A realidade quântica
Um pouco de elucubração sobre a Mecânica Quântica.
Confesso que escrevi com um pouco de receio esse título. Me explico: qualquer coisa que use o termo “quântico” em geral encanta muita gente. E, nesse viés, enquanto há coisas sérias, da mesma forma é onde se escondem embustes terríveis.
Sempre quis escrever sobre o tema – que é extraordinariamente interessante, por diversas razões: tecnológicas, científicas ou mesmo filosóficas. Lamento, mas ainda não consegui – ao contrário de vários escritores – nenhuma razão religiosa para abordá-la. E, como um deísta convicto, essa tarefa se torna ainda mais complicada e difícil.
Explico-me, ou me explico (acho meio chato a gente ter de usar a tal da ênclise, porque algum jurista das letras disse que tinha de ser assim, mas ninguém usa): como tenho a cabeça cheia de imagens e cores, nunca consegui entender matemática sem elas: equação pra mim são figuras e imagens. Não consigo imaginar qualquer texto sem associar a ele um quadro de imagens vivas. Matemática, da mesma forma, é como desenhar ou interpretar uma pintura. Ok, entendo sua dissonância. Cada doido com sua mania.
Fernando Pessoa chegou a falar que o binômio de Newton seria tão belo quanto a Vênus de Milo.
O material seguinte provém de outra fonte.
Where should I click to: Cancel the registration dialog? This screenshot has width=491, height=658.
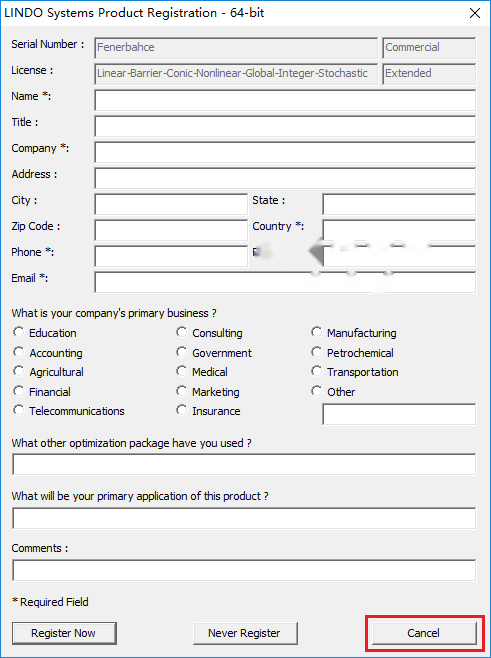pos(424,633)

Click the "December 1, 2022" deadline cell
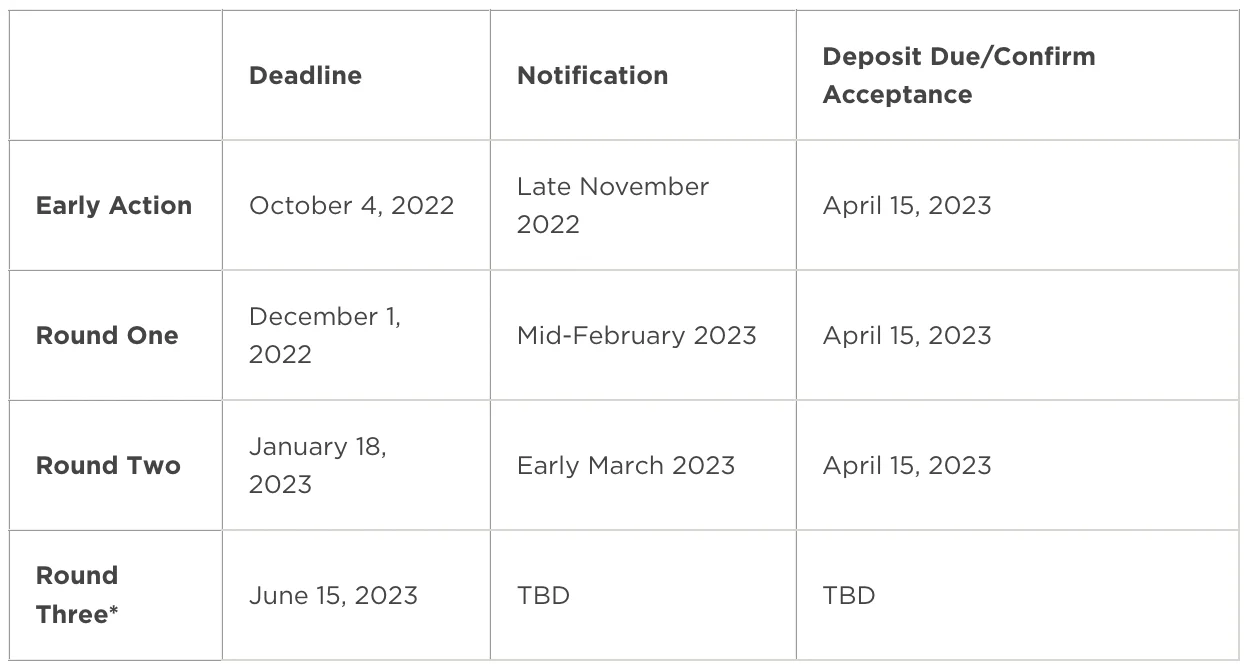click(324, 335)
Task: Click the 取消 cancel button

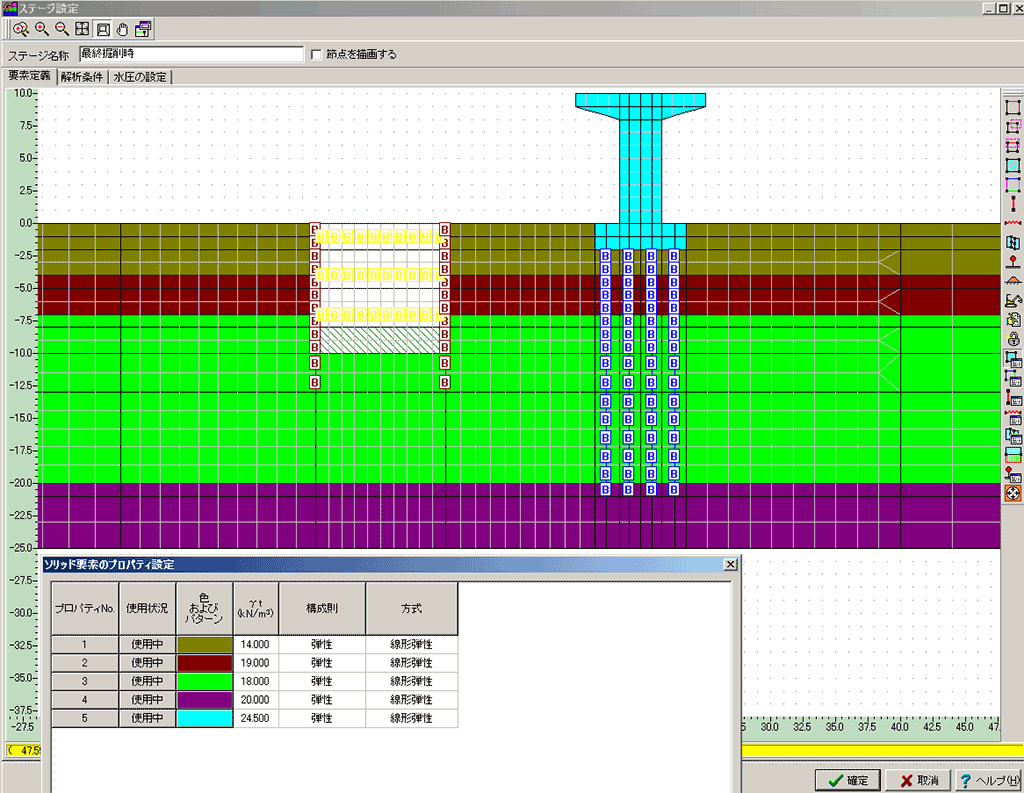Action: pos(918,780)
E olha que ele é um dos maiores poetas da língua portuguesa, comparado por conhecedores profundos de sua literatura a nosso querido Luís Camões que, sempre que escuto seu nome, me lembra do soneto tirado da Bíblia, mostrando o trabalho de Jacó a Labão. Aqui, na minha humildade, gosto tanto das letras do vate português escorrendo em um papel quanto dos x e y nas equações em um quadro negro. Mas é coisa minha, ninguém precisa concordar.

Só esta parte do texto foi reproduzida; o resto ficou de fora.